The centre of the excircle is the intersection of the perpendicular bisectors of the sides of the triangle, and the radius is the distance between the intersection point and any vertex of the triangle.
The centre of the incircle is the intersection of the angle bisectors of the triangle, and the radius is the length of the perpendicular from the intersection point to any side of the triangle, each of which is a tangent to the incircle.
EXCIRCLE
By the cosine rule, a^2=b^2+c^2-2bccosA, so cosA=(b^2+c^2-a^2)/(2bc).

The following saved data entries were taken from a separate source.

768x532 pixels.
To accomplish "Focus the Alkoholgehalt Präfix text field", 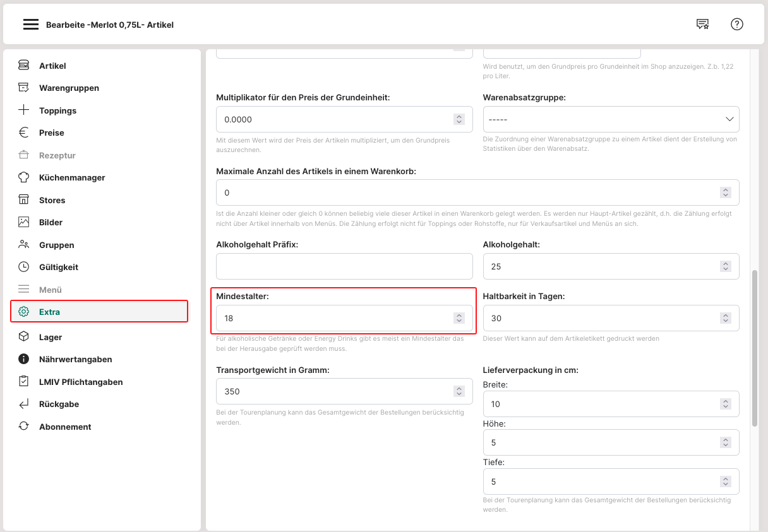I will (x=344, y=266).
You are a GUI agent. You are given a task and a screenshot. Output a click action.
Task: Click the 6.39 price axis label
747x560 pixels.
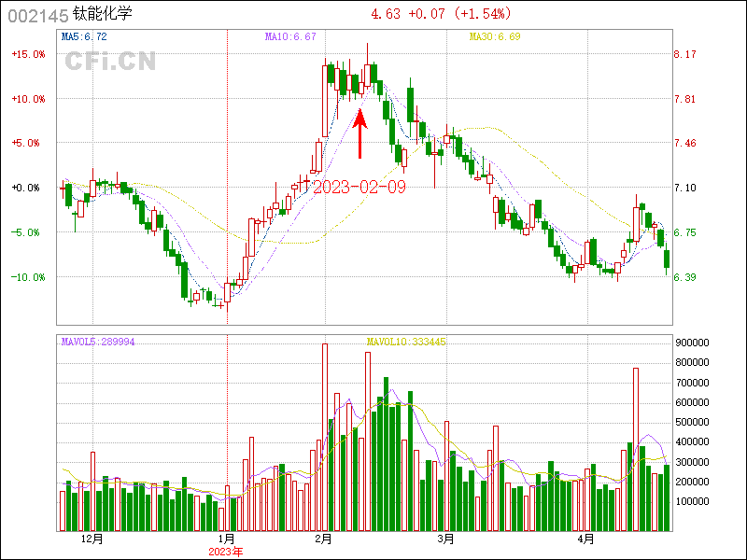pos(685,277)
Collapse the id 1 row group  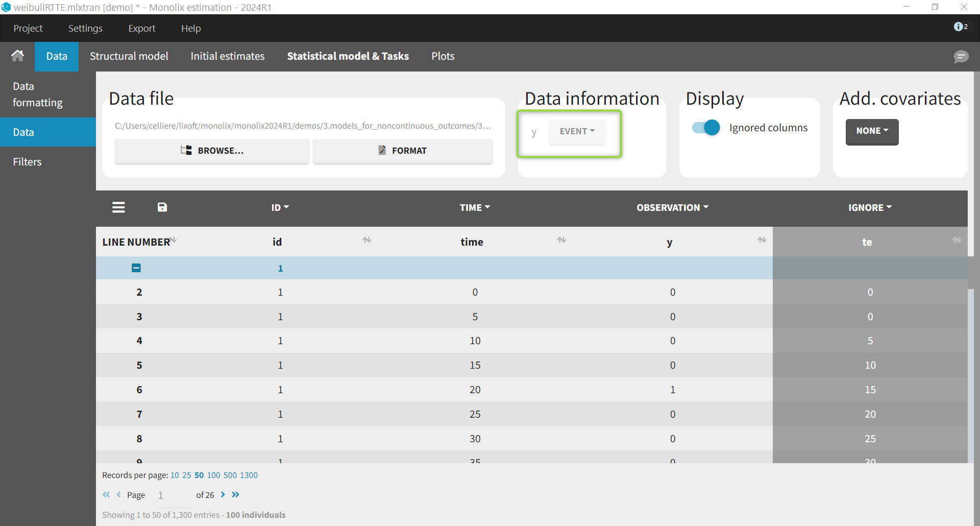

The angle CAB=OAC+OAB and cosCAB=cos(OAC+OAB)=
cosOACcosOAB-sinOACsinOAB=
b/2r * c/2r - √((r^2-b^2/4)(r^2-c^2/4))/r^2, because OA=r, the radius of the excircle and the base of each right triangle is half the length of the side of the triangle.
Therefore, b/2r * c/2r - √((r^2-b^2/4)(r^2-c^2/4))/r^2=(b^2+c^2-a^2)/(2bc).
bc/4r^2-√((4r^2-b^2)(4r^2-c^2))/4r^2 = (b^2+c^2-a^2)/(2bc) and
(bc-√((4r^2-b^2)(4r^2-c^2)))/4r^2=(b^2+c^2-a^2)/(2bc).
So the radius of the excircle can be calculated from this formula.
INCIRCLE
Take vertex angle B bisected to form two congruent right triangles. We can write three equations:
rcot(B/2)+rcot(C/2)=a, rcot(B/2)+rcot(A/2)=c, rcot(A/2)+rcot(C/2)=b.
Adding these equations together we get:
2r(cot(A/2)+cot(B/2)+cot(C/2))=a+b+c.
So r=(a+b+c)/(2(cot(A/2)+cot(B/2)+cot(C/2))).
C=180-(A+B), so C/2=90-(A+B)/2, and cot(C/2)=tan((A+B)/2).
r=(a+b+c)/(2(cot(A/2)+cot(B/2)+tan((A+B)/2)).